▸ What is needed:
In the records below, find the line that contains "Top 10 Multimedia Notebooks (1016, 1365)" and the line that contains "[Share on Flipboard] (580, 2039)", then retype exactly those two lines and every line between them.

▸ Data in this exercise:
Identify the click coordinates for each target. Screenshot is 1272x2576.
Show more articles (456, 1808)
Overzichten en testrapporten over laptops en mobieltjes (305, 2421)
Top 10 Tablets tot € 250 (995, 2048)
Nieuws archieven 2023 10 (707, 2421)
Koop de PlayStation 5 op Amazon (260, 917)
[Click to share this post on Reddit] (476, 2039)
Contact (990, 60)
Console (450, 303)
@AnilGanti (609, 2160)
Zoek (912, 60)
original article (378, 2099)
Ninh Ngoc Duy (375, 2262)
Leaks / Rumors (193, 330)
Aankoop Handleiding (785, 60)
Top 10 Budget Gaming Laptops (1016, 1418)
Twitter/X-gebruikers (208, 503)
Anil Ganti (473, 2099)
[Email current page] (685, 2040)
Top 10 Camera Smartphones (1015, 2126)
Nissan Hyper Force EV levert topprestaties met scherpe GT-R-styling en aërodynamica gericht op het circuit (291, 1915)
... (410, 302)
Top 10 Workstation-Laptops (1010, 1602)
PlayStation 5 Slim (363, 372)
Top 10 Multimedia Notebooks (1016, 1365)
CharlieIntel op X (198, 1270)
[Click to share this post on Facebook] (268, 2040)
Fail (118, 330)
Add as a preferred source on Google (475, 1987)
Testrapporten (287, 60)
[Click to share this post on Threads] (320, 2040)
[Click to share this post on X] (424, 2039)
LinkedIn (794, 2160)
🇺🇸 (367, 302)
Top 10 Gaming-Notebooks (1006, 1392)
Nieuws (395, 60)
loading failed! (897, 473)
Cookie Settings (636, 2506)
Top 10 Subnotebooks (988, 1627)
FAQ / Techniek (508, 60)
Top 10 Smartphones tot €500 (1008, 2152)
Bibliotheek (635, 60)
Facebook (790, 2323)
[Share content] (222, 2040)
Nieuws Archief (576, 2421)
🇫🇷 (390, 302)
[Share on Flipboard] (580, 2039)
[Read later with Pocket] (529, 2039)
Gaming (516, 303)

▸ Completed exercise:
Top 10 Multimedia Notebooks (1016, 1365)
CharlieIntel op X (198, 1270)
[Click to share this post on Facebook] (268, 2040)
Fail (118, 330)
Add as a preferred source on Google (475, 1987)
Testrapporten (287, 60)
[Click to share this post on Threads] (320, 2040)
[Click to share this post on X] (424, 2039)
LinkedIn (794, 2160)
🇺🇸 (367, 302)
Top 10 Gaming-Notebooks (1006, 1392)
Nieuws (395, 60)
loading failed! (897, 473)
Cookie Settings (636, 2506)
Top 10 Subnotebooks (988, 1627)
FAQ / Techniek (508, 60)
Top 10 Smartphones tot €500 (1008, 2152)
Bibliotheek (635, 60)
Facebook (790, 2323)
[Share content] (222, 2040)
Nieuws Archief (576, 2421)
🇫🇷 (390, 302)
[Share on Flipboard] (580, 2039)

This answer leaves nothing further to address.